■ **Exercício**
Copie, sem nenhuma alteração, a parte do texto sobre transmissões religiosas no rádio e na televisão que vai de “As décadas seguintes” até “igreja do bairro?”, incluindo esses dois trechos.

++++ Trecho fornecido

Transmissões ao vivo de missas e cultos não são novidade. Nos primórdios do rádio nos Estados Unidos, em 1912, já se registra a transmissão de um ofício natalino. Nove anos depois, a primeira rádio comercial norte americana já conta com um programa em que o culto de domingo de uma igreja local é reproduzido. A resposta do público é positiva e se percebe, nos anos seguintes, um crescimento rápido e intenso no interesse pelo rádio e, posteriormente, pela televisão por parte das igrejas.
As décadas seguintes assistiram à entrada massiva das igrejas nestas duas mídias. Neste segundo momento, não mais apenas se “repetia” o culto presencial, mas construíam-se novos formatos pelos quais se fazia chegar a mensagem religiosa a um público disperso em diferentes lugares, fenômeno que ficou conhecido como “igreja eletrônica”. Em uma reportagem exibida no Fantástico em 1978, fala-se do sucesso dos televangelistas e do temor de representantes de igrejas tradicionais (católica e protestante): a igreja midiática viria a substituir a pequena igreja do bairro?

++++++++
++++ Dados de origem

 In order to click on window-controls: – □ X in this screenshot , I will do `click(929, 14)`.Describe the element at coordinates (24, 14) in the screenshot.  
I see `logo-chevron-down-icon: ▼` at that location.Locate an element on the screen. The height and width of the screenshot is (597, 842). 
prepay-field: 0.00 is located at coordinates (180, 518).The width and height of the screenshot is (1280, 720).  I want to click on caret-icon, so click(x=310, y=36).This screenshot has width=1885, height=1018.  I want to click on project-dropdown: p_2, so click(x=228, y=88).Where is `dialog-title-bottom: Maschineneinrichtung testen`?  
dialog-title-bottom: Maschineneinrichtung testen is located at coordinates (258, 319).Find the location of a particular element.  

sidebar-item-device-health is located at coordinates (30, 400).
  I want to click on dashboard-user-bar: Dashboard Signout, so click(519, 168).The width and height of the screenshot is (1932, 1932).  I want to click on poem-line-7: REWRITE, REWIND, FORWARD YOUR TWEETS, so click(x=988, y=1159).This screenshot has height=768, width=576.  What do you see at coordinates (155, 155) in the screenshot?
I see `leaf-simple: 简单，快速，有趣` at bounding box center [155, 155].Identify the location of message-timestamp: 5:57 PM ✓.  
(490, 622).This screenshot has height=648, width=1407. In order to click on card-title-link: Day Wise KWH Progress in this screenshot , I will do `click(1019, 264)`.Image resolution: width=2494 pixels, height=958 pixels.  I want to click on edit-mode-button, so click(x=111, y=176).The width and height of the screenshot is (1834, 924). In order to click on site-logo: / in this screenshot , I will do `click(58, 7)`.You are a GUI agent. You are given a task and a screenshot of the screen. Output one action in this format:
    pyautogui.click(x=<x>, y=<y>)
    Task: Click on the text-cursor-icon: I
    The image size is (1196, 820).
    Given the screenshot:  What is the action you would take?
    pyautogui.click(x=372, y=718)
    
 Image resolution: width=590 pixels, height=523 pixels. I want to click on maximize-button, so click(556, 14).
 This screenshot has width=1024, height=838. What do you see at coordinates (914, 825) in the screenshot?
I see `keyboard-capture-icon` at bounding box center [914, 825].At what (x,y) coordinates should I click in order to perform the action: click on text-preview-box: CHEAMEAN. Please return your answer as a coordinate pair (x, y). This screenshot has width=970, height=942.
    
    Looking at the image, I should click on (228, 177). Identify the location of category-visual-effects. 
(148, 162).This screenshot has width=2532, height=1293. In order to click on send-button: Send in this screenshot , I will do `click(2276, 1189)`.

++++++++

■ **Resposta do exercício**
As décadas seguintes assistiram à entrada massiva das igrejas nestas duas mídias. Neste segundo momento, não mais apenas se “repetia” o culto presencial, mas construíam-se novos formatos pelos quais se fazia chegar a mensagem religiosa a um público disperso em diferentes lugares, fenômeno que ficou conhecido como “igreja eletrônica”. Em uma reportagem exibida no Fantástico em 1978, fala-se do sucesso dos televangelistas e do temor de representantes de igrejas tradicionais (católica e protestante): a igreja midiática viria a substituir a pequena igreja do bairro?